Oil prices retreated from earlier gains, with US crude falling to $76 per barrel as the International Energy Agency (IEA) hinted at releasing record strategic reserves. While the exact volume remains undisclosed, the move signals potential oversupply concerns in the energy market. The development has paused momentum in commodity markets, with traders shifting focus to the upcoming US CPI data for inflation clues. The IEA's intervention could weigh on oil prices in the short term, especially if reserve releases materialize. The US CPI report will be critical for assessing Federal Reserve policy direction. A higher-than-expected reading could accelerate rate hikes, strengthening the USD and pressuring oil prices further. Conversely, weaker inflation might ease market anxiety.
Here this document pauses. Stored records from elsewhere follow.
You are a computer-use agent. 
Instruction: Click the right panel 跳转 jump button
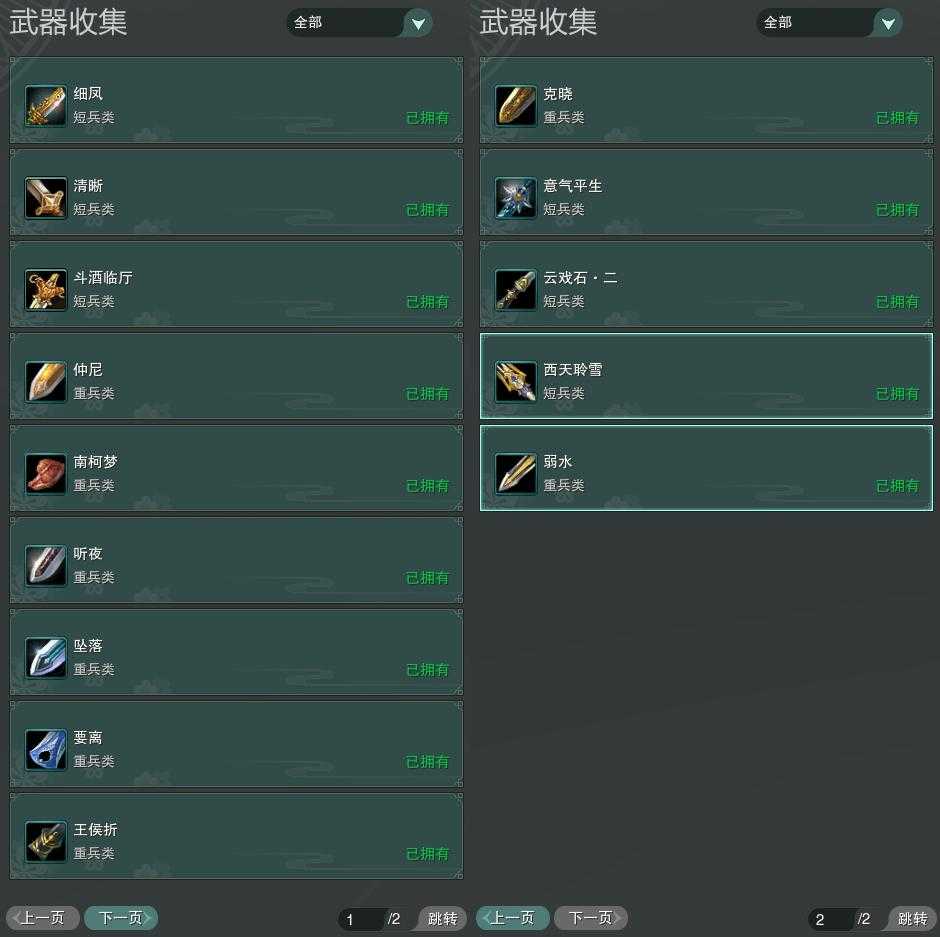coord(912,918)
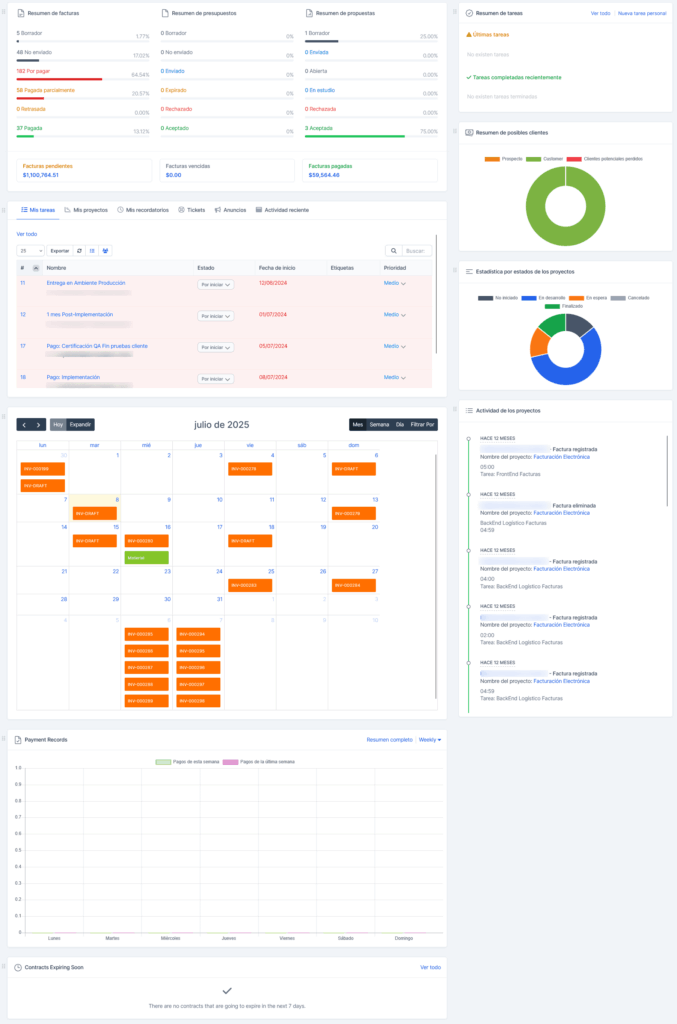Toggle Customer legend item in leads chart
Screen dimensions: 677x1024
pos(544,159)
For Gulf investors, the interplay between oil prices and USD movements directly impacts energy-linked assets and currency valuations. The IEA's reserve strategy also raises questions about global energy security and OPEC's response. Markets are now in a wait-and-see mode ahead of the US CPI release. Traders should monitor IEA's reserve announcements, OPEC+ production decisions, and Fed officials' inflation comments. The $75-78 range could act as key support/resistance for crude. For Gulf markets, the USD's performance against the Saudi riyal and energy sector equities will be closely watched as oil price volatility translates into regional financial flows.